Since the beginning of the nineteenth century, society has struggled to meet the ever-growing needs for psychiatric services from an ever-growing population with ever-growing demands for better standards of care. During the nineteenth century, mental hospitals were built outside the urban areas; these hospitals were organised in accord with the best standards of care of that time, But because of progressive overcrowding and understaffing, the care of the patients in these hospitals became inhumane and humiliating. These conditions led to an ideological movement intending to give back to patients their dignity and autonomy. This movement has been encouraged by changed perceptions of an individual's rights and dignity which have blossomed during the twentieth century.
At the present time the ideological assumptions guiding the development of policy in the care of the mentally ill have been joined with economic considerations. As a consequence, the reduction in the availability of psychiatric beds has not been sufficiently balanced by an increase in community services for the mentally ill. Among the most visible social consequences of these changes are the homeless mentally ill wandering the streets of metropolitan areas and the unacceptably high numbers of people with mental illness who remain in prisons. To address these deficits, changes in service must both improve standards of care and at the same time be cost-effective. It is no longer acceptable for well-intentioned, humanitarian professionals alone to be involved in planning decisions; the caregivers, the service users and their relatives must also be involved. Consequently it is now necessary to set clear goals for services, to develop new, more effective treatments, and to develop services which are based on evidence.

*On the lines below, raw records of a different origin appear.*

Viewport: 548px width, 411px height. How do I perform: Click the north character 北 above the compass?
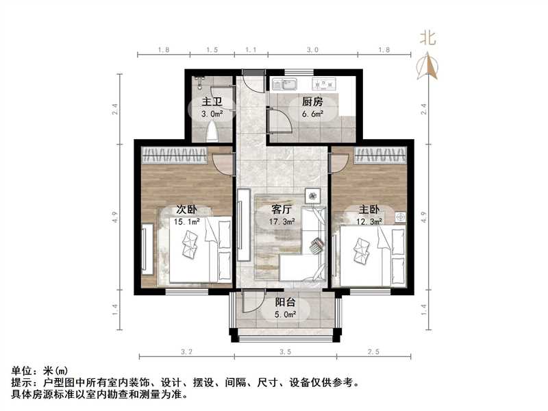pyautogui.click(x=428, y=39)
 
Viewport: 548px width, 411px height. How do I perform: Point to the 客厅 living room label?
pyautogui.click(x=282, y=210)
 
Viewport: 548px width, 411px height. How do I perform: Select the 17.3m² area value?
pyautogui.click(x=282, y=222)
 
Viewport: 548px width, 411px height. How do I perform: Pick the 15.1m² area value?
pyautogui.click(x=186, y=221)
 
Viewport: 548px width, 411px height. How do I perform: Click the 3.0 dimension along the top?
pyautogui.click(x=312, y=51)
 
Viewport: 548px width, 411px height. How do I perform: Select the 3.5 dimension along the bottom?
pyautogui.click(x=285, y=352)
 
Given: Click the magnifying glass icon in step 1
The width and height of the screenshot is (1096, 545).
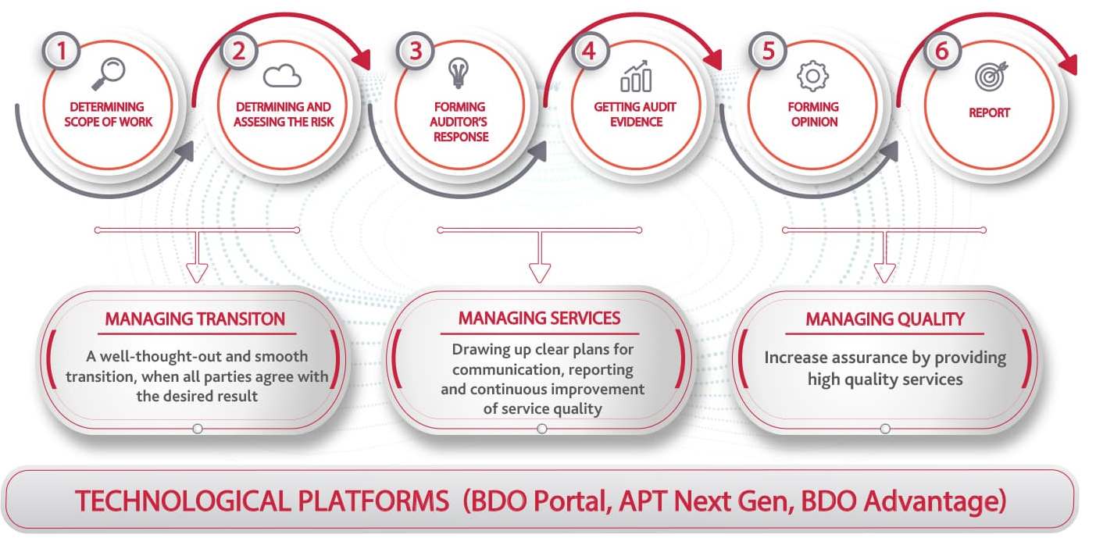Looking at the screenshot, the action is [108, 74].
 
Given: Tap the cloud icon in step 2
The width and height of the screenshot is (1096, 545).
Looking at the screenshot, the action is [282, 76].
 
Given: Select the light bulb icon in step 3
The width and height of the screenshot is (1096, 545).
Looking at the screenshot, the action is [459, 73].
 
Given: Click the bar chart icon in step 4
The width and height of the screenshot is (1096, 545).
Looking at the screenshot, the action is [636, 77].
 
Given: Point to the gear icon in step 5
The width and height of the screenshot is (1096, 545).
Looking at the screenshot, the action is [812, 76].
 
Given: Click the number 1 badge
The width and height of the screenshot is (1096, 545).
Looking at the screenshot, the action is [61, 51].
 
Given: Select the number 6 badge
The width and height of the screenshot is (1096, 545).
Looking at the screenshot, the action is [942, 51].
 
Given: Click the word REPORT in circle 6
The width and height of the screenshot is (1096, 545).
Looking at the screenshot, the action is [989, 113].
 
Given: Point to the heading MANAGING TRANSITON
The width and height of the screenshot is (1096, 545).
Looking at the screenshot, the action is [195, 319].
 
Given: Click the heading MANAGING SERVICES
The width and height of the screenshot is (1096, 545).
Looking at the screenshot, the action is [539, 318].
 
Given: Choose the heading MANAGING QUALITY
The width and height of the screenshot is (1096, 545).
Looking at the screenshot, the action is [884, 319].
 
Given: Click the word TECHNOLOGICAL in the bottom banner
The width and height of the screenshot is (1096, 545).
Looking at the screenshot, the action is [262, 501].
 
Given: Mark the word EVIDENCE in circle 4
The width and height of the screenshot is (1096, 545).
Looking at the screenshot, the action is [636, 122].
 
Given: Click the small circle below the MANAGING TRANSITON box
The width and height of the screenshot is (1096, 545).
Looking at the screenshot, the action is [198, 429].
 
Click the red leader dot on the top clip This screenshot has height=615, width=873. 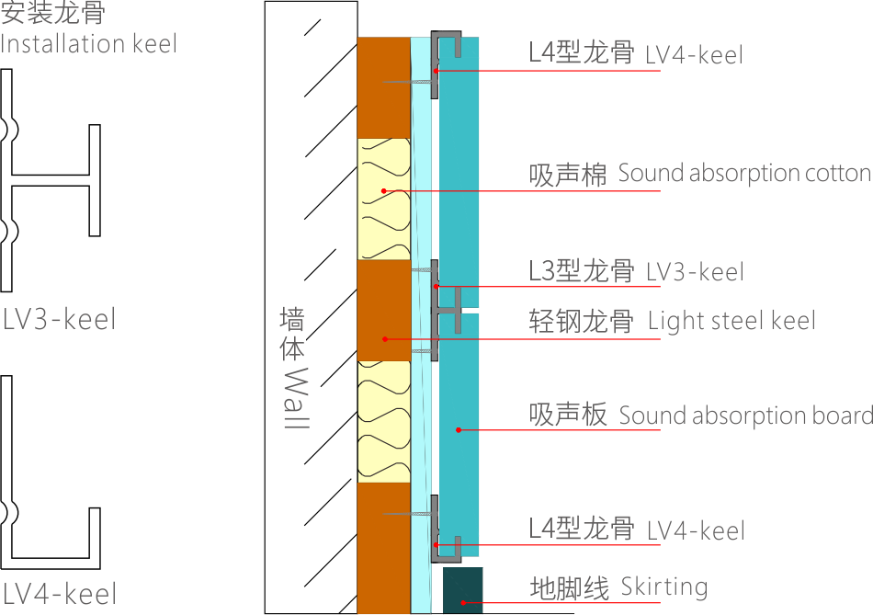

But research and practice in mental health are not straightforward. The complexity of society must be reflected in the complexity of the research. The care of the severely mentally ill patient involves more than the patient, his or her relatives and the psychiatrist. The social welfare system, volunteer organisations, primary health care staff and the criminal justice system all play key roles in the pattern of care. Their joint impact must be a part of the overall assessment of the effectiveness of the care of the patient.